2026 Edition

An engineering leader's guide to background agents

You're figuring out background agents but don't know where to start. Here's what we've learned from how Stripe, Ramp, and Spotify built their agent infrastructure, and from building our own.

Your developers are faster than they've ever been. Copilot, Cursor, and Claude Code deliver on their promise at the individual level. But organizational velocity hasn't moved:

  • Features still take the same number of weeks to ship.
  • The tech debt backlog keeps growing.
  • CVEs sit unpatched for months.
  • Every vendor pitches a different angle, every blog post offers a different opinion.
  • The status quo feels safe, even though you know it's not sustainable.

If any of this sounds familiar, you're not alone. Every engineering leader we've spoken to is working through some version of it. This guide distills those conversations.

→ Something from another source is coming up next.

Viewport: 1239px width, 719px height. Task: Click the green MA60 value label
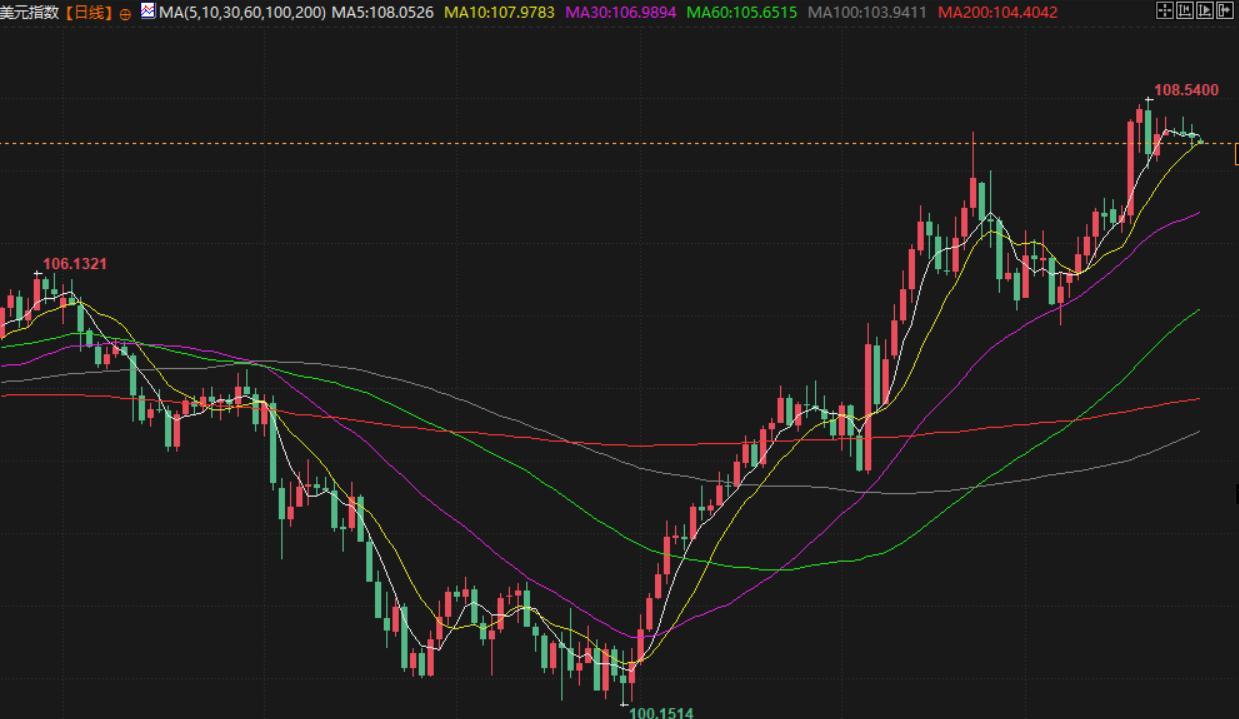click(x=741, y=13)
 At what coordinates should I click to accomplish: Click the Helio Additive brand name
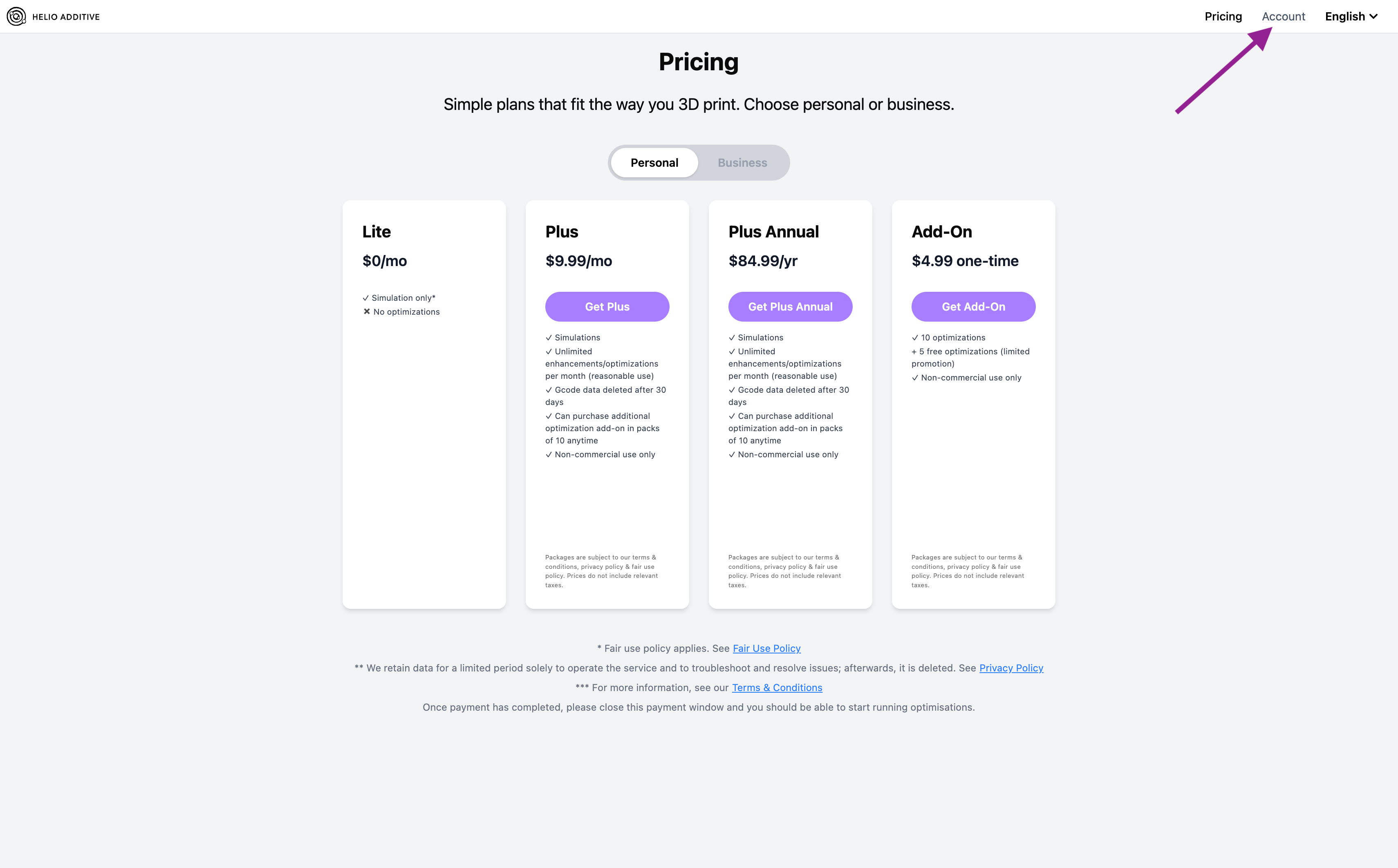coord(66,17)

This post is a decision-making companion. Bookmark it and come back when you need it. Each section answers one of the questions that keeps coming up when teams evaluate background agents, so jump to whichever one applies. We built background-agents.com as a resource for engineering leaders working through this shift, and this article ties together what we've learned from talking to hundreds of teams going through the same process.

01

Proven patterns from teams who built it

Before you decide what to build, it's helpful to see what the ideal end state looks like.

Six companies with high performing engineering teams have published the most detailed accounts of what they built and why. Every one of them built it themselves. Every one converged on the same five infrastructure primitives. Each invested months of dedicated platform engineering to get there, often more than a year. We pulled the pattern into a one-page reference that walks through each primitive with a visual.

What follows is inspiration, not instruction. After this section, the rest of the guide gets into what you should actually do.

The five primitives every team converged on

What every one of these teams figured out boils down to one fact: Your agents need a computer. A Mac Mini or a developer's machine is not enough. Your agents need infrastructure that looks like the production environment, with the right access, guardrails, and tools, that you can run a hundred of in parallel without anyone having to be at the keyboard.

The diagram below maps each company's architecture against these five primitives. Every team arrived at the same structural pattern independently.

Click to zoom
Overview of background agent infrastructure across Stripe, Ramp, Spotify, Uber, Harvey, and OpenAI

The case studies in this guide are based on talks from the Background Agents Summit. Watch the full sessions from Stripe, Harvey, Cloudflare, and more.

02

Map your maturity

Before you pick a use case or write a single line of platform code, get clear on where you are now and where you're heading before rushing to jump to the end of the path.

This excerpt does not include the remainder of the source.